The Halley VI Antarctic Research Station Wins ASCE’s 2015 OCEA Award

March 26, 2015
The Halley VI Research Station can negotiate Antarctica's terrain by means of ski-mounted hydraulic legs.
The Halley VI Research Station can negotiate Antarctica's terrain by means of ski-mounted hydraulic legs.

ASCE’s Outstanding Civil Engineering Achievement award winner for 2015 is the flexible, portable Halley VI Antarctic Research Station, announced Thursday evening at the Society’s OPAL Gala in the nation’s capital region.

Designed by AECOM of Reston, Va., and Hugh Broughton Architects of London, the Halley VI is a futuristic, $43 million state-of-the-art research facility that is segmented into eight modules, each sitting atop ski-fitted, hydraulic legs designed to cope with rising snow.
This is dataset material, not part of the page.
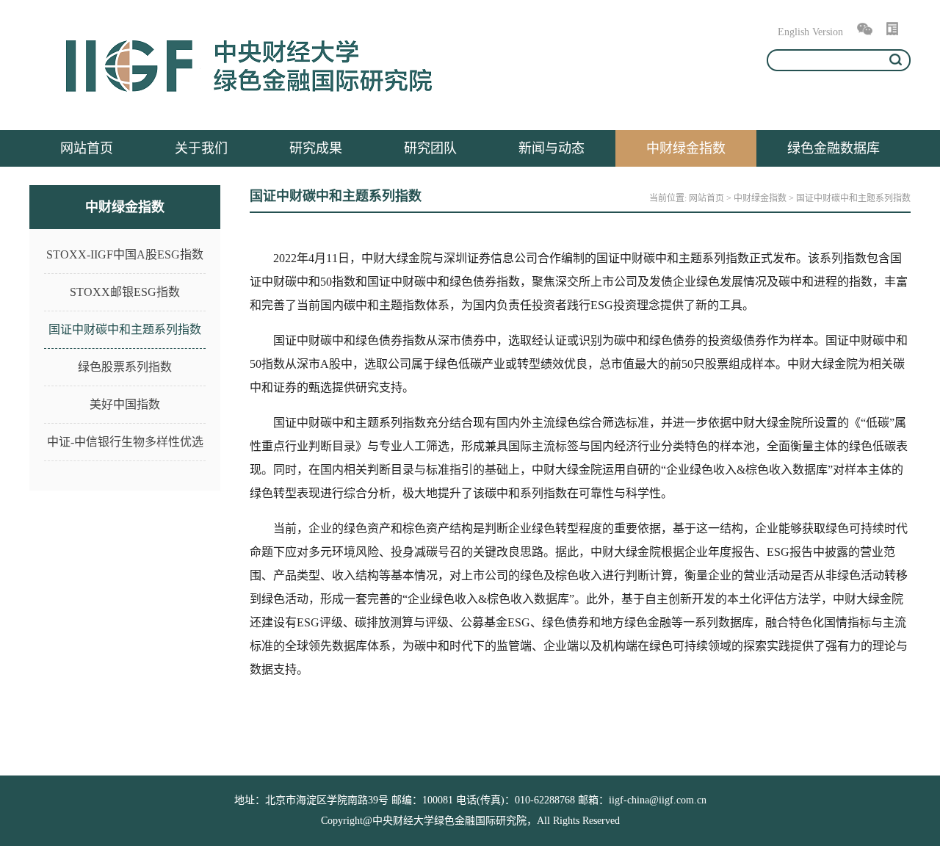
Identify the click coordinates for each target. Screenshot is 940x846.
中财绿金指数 (686, 148)
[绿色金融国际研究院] (249, 101)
These legs can be individually raised to overcome snow accumulation, and each module can be towed independently to a new location.
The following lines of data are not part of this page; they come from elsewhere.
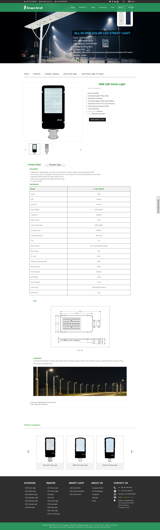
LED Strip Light (52, 507)
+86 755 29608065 (31, 1)
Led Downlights (88, 527)
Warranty (95, 497)
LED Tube (50, 497)
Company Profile (97, 488)
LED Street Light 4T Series (92, 74)
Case (112, 7)
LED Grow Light (52, 488)
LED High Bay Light (31, 497)
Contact (131, 7)
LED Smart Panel (75, 494)
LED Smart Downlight (77, 491)
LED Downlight (52, 504)
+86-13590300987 (61, 1)
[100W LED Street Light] (80, 449)
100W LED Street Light (80, 465)
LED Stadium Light (31, 494)
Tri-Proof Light (79, 527)
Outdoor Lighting (52, 74)
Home (73, 7)
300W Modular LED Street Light (47, 402)
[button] (8, 31)
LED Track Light (52, 510)
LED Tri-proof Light (53, 514)
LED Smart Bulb (75, 488)
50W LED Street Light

“Halley VI has a unique and highly innovative way of prolonging its working life almost indefinitely in [this] environment,” said Peter Ayres, BEng, CEng, MICE, MIStructE, director of building engineering for AECOM and strategic development director of the Halley VI. “These innovations mean that Halley VI can be positioned relatively close to the edge of the ice shelf, shortening supply routes and reducing energy consumption, but without the risk of being buried by snow or drifting away on a giant iceberg. And, as the base drifts out toward the ocean, the modules can be lowered onto their skis and towed inland and reassembled in a new, safe location[,] which will occur every 10 years or so.” See a video about the project, as presented at the gala:

Other finalists for the 2015 OCEA were the Colton Crossing Flyover rail project, Colton, CA; the Echo Park Lake Rehabilitation Project, Los Angeles; the San Francisco–Oakland Bay Bridge New East Span; and the Ward County Water Supply Project, West Texas.

Located on the 500-foot-thick Brunt Ice Shelf floating in the Weddell Sea in Antarctica, the Halley VI Research Station is run by the British Antarctic Survey to study Earth’s atmosphere. Measurements taken at previous Halley stations led to the discovery of the ozone hole in 1985. In an extreme environment where temperatures plummet to -69°F with wind speeds of 100 mph, the previous five bases, first constructed in 1956, had become buried in snow and had to be abandoned.

A central red module contains communal areas for dining and relaxation, while blue modules provide accommodations, laboratories, offices, generators, an observation platform, and many other facilities. Remote scientific equipment, set up for long-term monitoring, is housed in a number of cabooses around the perimeter of the site, which also contains numerous aerials and arrays for studying atmospheric conditions and space weather.

Halley VI is packed with inventions, innovations, and technologies transferred from other industries, including a prefabricated integrated building envelope composed of 9-inch-thick closed-cell polyisocyanurate foam insulation to help to keep the extreme cold out; translucent glazing using nanogel technologies developed in the aerospace industry; and an aerodynamic design to improve snow management. The building is highly energy efficient and has a low environmental impact. All waste is treated for disposal or recycling on site, so that no physical waste whatsoever is left on the pristine Antarctic snowscape.

Wrote the OCEA jurors: “Probably the most innovative project of all the [OCEA] entries, the Halley VI Antarctic Research Station provides a living environment that must function in the most extreme of weather conditions. The ability to move the station with just two people in a week’s time makes it truly an amazing project when considering its size. In terms of sheer wow factor, this project is a winner. This project is really unique, includes some interesting innovations – such as the hydraulic legs on skis that can lift the building out of drifts of snow – and was built under very difficult conditions. [It] includes a number of novel energy efficiency features.

“This impressive structural achievement, which has been deemed a ‘once in a lifetime project,’ sets out to establish a place for important science research in one of the world’s most punishing terrains. Merging sophisticated logistical planning with high-end engineering, the project’s vast campus spatially accommodates renowned scientists and thinkers [so they can better] analyze relevant and urgent changes in nature. Worth noting, the structure includes self-contained sewage treatment, water systems and combined heat and power generation. The complex also includes a workshop, a vehicle garage, storage units, and an accommodation module. The research conducted here could result in lasting advancements.”

Established by ASCE in 1960, the OCEA award annually recognizes a project that makes a significant contribution to both the civil engineering profession and society as a whole.